Новиков смеется! Ото была вторая неожиданность для меня. Я не помнил его смеющимся. Я поймал себя на том, что смотрю на этого человека так, как будто только что с ним познакомился. Впервые замечаю, что волосы у него какие-то пегие, наверное, от седины, что на макушке хохолок, а мне всегда казалось, что голова у него, как прилизанная.

Я чувствовал себя захваченным врасплох. У меня в руках те самые тетради, которые я хотел заполучить полтора года назад. И дал их мне тот самый Новиков, у которого я так долго и безуспешно их выпрашивал.

Мы проговорили еще около часу. Новиков снова бесстрастным тоном напомнил мне основные положения своего заключения. Я отвечал ему. Мы опять говорили на разных языках.

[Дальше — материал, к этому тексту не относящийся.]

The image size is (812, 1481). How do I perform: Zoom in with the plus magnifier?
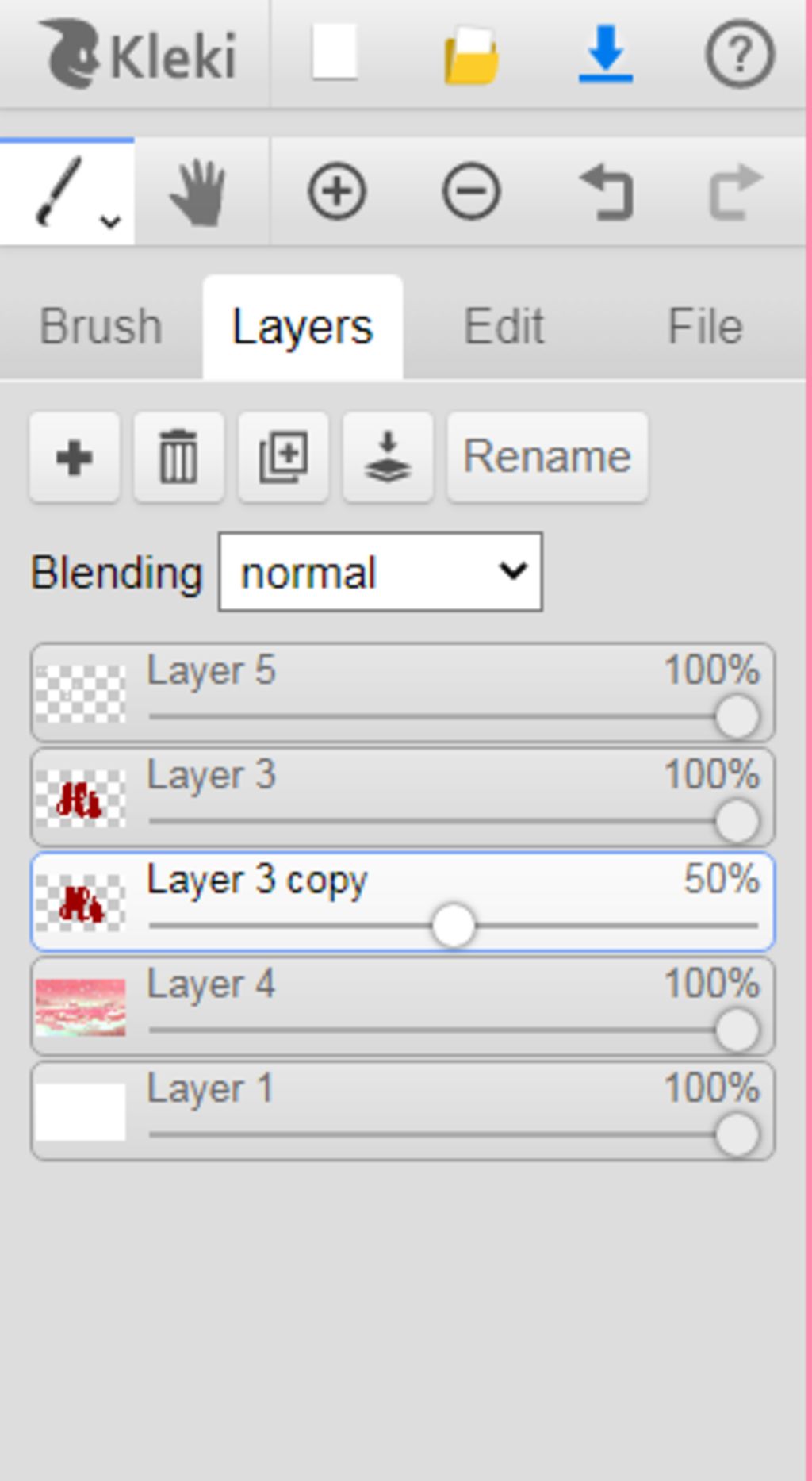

Шагая на вокзал по скрипучим тротуарам, я думал: зачем же все-таки Новиков пригласил меня зайти к нему? Почему именно теперь он предоставил в мое распоряжение все материалы по тому делу? В памяти, заслонив все прочие дела и заботы, всплыла моя первая командировка в этот далекий приполярный городок.

3

Их искали на территории в пять тысяч километров, территории, которую трудно представить, не имея перед глазами крупномасштабной карты. Их имена в течение четырех дней повторялись в десятках телеграмм и рапортов, разносились по всему Уралу радиостанциями…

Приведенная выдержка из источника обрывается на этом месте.